§ Short task a:
In the records, reproduce the stretch from the line containing "Open comments with the speech bubble icon" through the end of the records, replacing "icon" with "button" and changing nothing else. Omit the pictures.

§ Excerpt provided:
Muzik3 ends season with flourish

Charlene Baldridge
Village News

Inside the San Diego Art Institute's lovely gallery, violinists Laura and Jennifer Frautschi and violist Kirsten Johnson, all of whom played electric instruments, bowed stemware filled with just the right amount of water. All the while, cellist Felix Fan played an impassioned solo on an electric cello.
Later the string players made zither- and guitar-like sounds by various means, including steel-tipped fingers and tiny "bows" that resembled swizzle sticks.

It's just Muzik3, tackling the adventurous world of George Crumb's "Black Angels for Electric String Quartet, 13 Images from the Dark Land," a work inspired by the Vietnam War.
At times, "Black Angels" is unbearably beautiful. At others, it's simply unbearable, just like life; as clangorous as chaos, as disturbing as hopeless faces, as the scream of cats' claws on a blackboard, as the shriek of missiles; and yet, in the midst of all this strife, the work finds a certain, sudden reverence and melodic grace, like a poem by W.S. Merwin.

Muzik3 introduced the amazing saxophonist Hayden Chisholm, whose internal "wind" chambers extend to the tips of his toes.

§ Short task b:
Pick up the review of the Muzik3 concert where it stops.

§ Dataset excerpts:
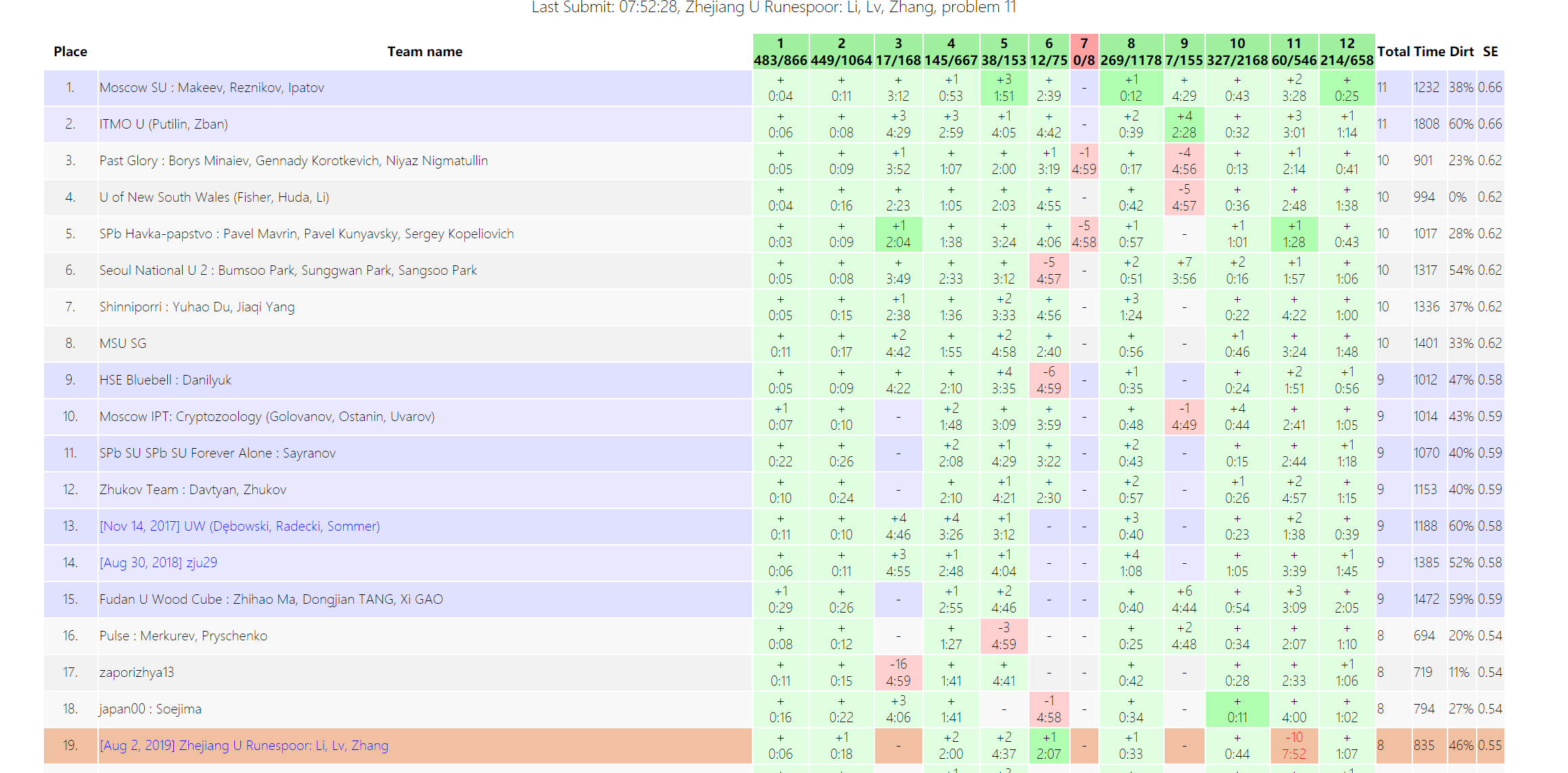This screenshot has width=1568, height=773.
Task: Click japan00's highlighted problem 10 cell
Action: (1237, 709)
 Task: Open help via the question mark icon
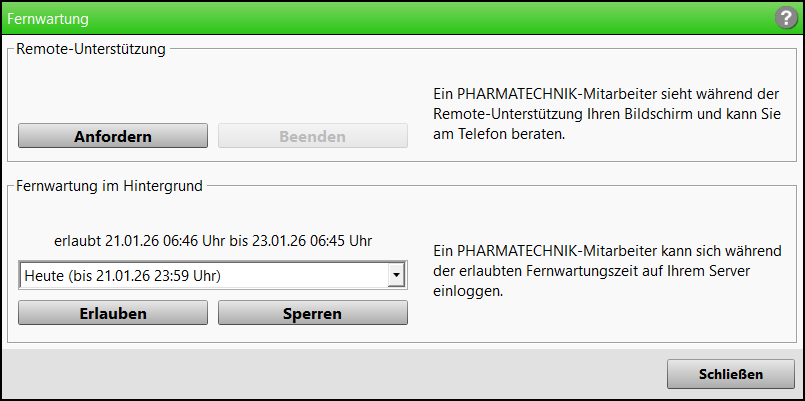pyautogui.click(x=785, y=18)
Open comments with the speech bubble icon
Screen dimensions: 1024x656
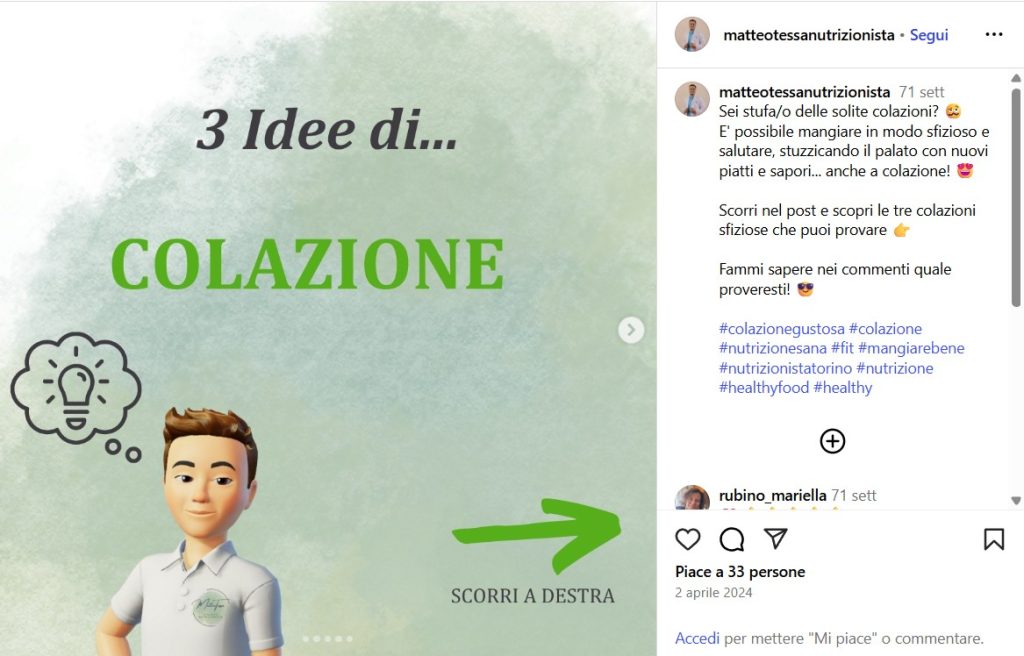(731, 540)
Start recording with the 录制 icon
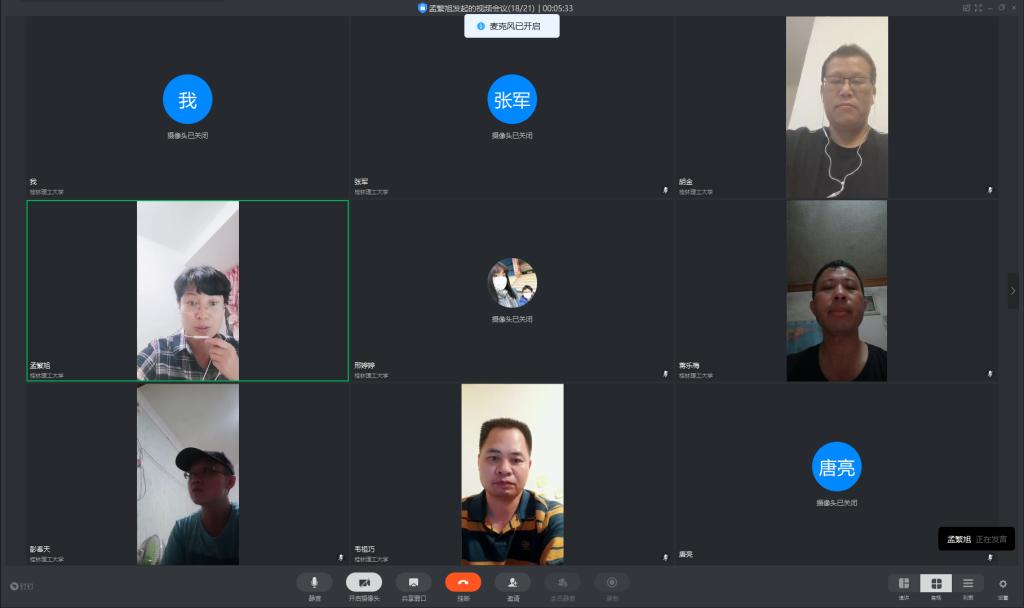Screen dimensions: 1024x608 [612, 582]
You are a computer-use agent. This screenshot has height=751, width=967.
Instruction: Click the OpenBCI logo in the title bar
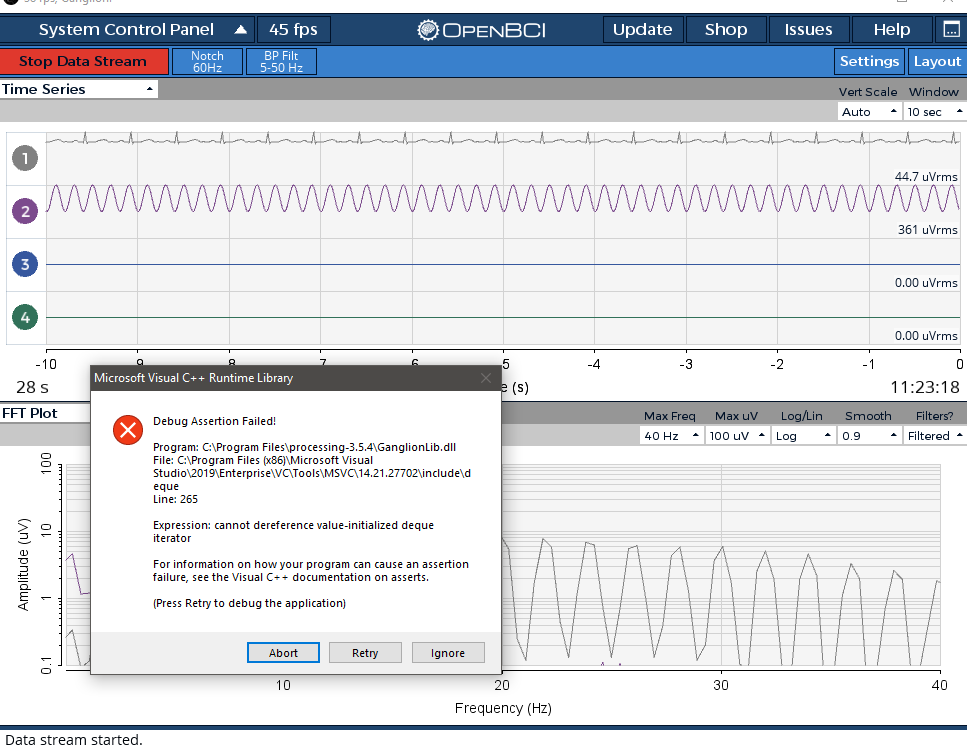click(x=481, y=29)
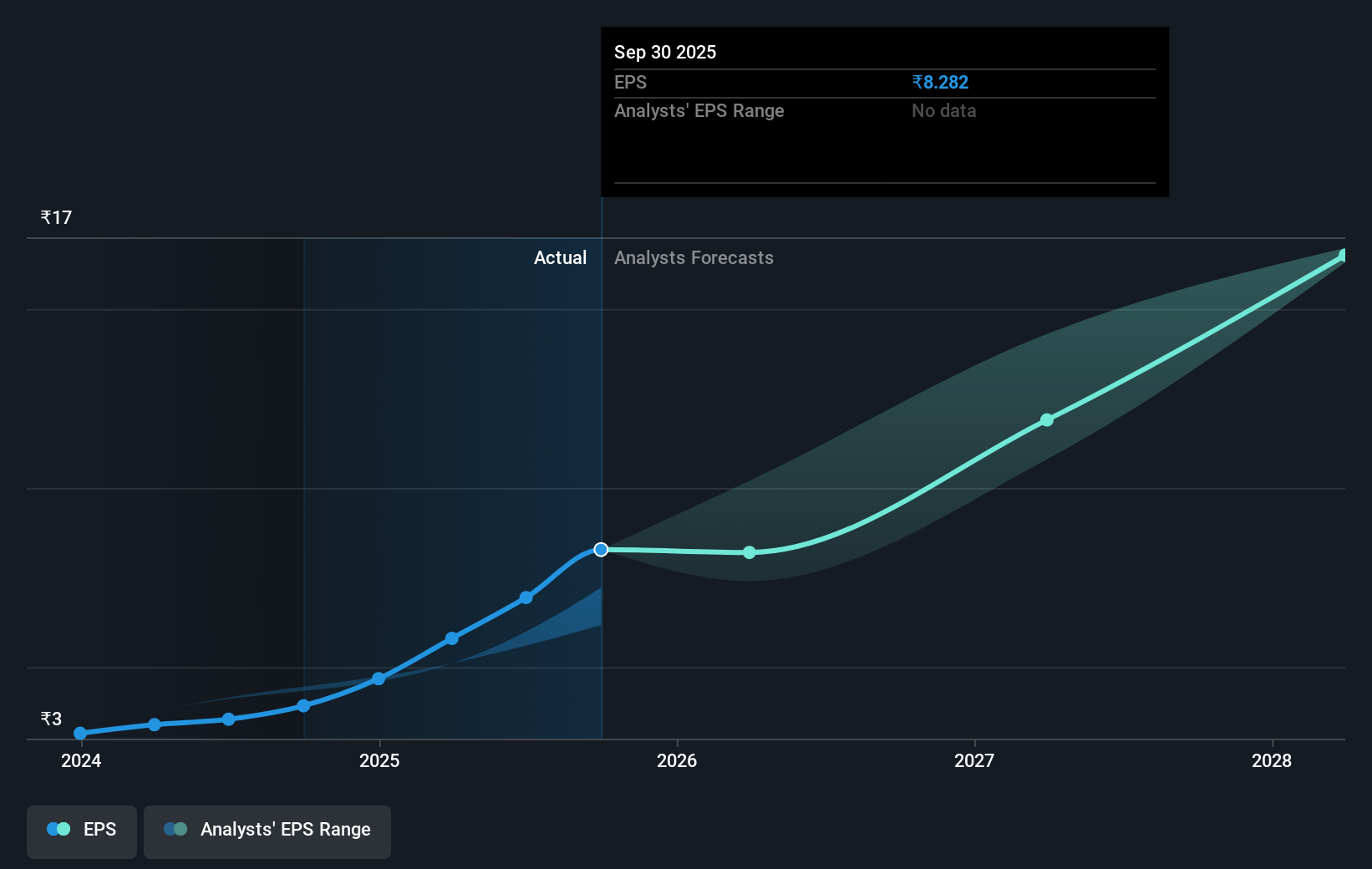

§ Task result a:
Open comments with the speech bubble button
Screen dimensions: 1024x656
(731, 540)
Start recording with the 录制 button
Screen dimensions: 1024x608 [612, 582]
You are a computer-use agent. This screenshot has height=751, width=967.
Instruction: Click the OpenBCI logo in the title bar
click(x=481, y=29)

§ Task result b:
He inhales deeply and then as needed, seems to draw air into his mouth from the lungs, allowing him to blow longer than would turn most players red. The fact is that he's perfected a barely discernable, circular-breathing technique, taking air in through the nose while simultaneously blowing through the mouth.

More than a trick, more than breath, however, the virtuosic Chisholm performs ambidextrously on tenor and alto sax, creating rippling harmony. He was joined by drummer Jochen Ruckert and cellists Felix Fan and Adrian Brendel.
Bassist Jonas Hellborg teamed up with nimble guitarist Shawn Lee for a ten-minute riff that left the Thursday audience hungry for more.
The concert concluded with Felix Mendelssohn's joyous and energetic String Octet in E-flat Major. The final movement, presto, contains a magnificent fugue, polished off with relish by the young musicians - Fan, Brendel, the Frautshi sisters, violinist Corinne Chapelle, and violist Tobias Breider, firmly anchored by violinist Chien-Feng Liang and violist Heiichiro Ohyama.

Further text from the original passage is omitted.